■ What is being asked
In the records below, the line containing "Componentes (470, 272)" is the first to keep. Retype it and all later lines exactly, through the end.

■ Given data
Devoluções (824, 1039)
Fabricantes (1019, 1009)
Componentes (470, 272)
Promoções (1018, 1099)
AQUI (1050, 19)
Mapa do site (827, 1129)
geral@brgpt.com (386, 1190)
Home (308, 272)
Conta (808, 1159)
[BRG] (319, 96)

■ Reply to the exercise
Componentes (470, 272)
Promoções (1018, 1099)
AQUI (1050, 19)
Mapa do site (827, 1129)
geral@brgpt.com (386, 1190)
Home (308, 272)
Conta (808, 1159)
[BRG] (319, 96)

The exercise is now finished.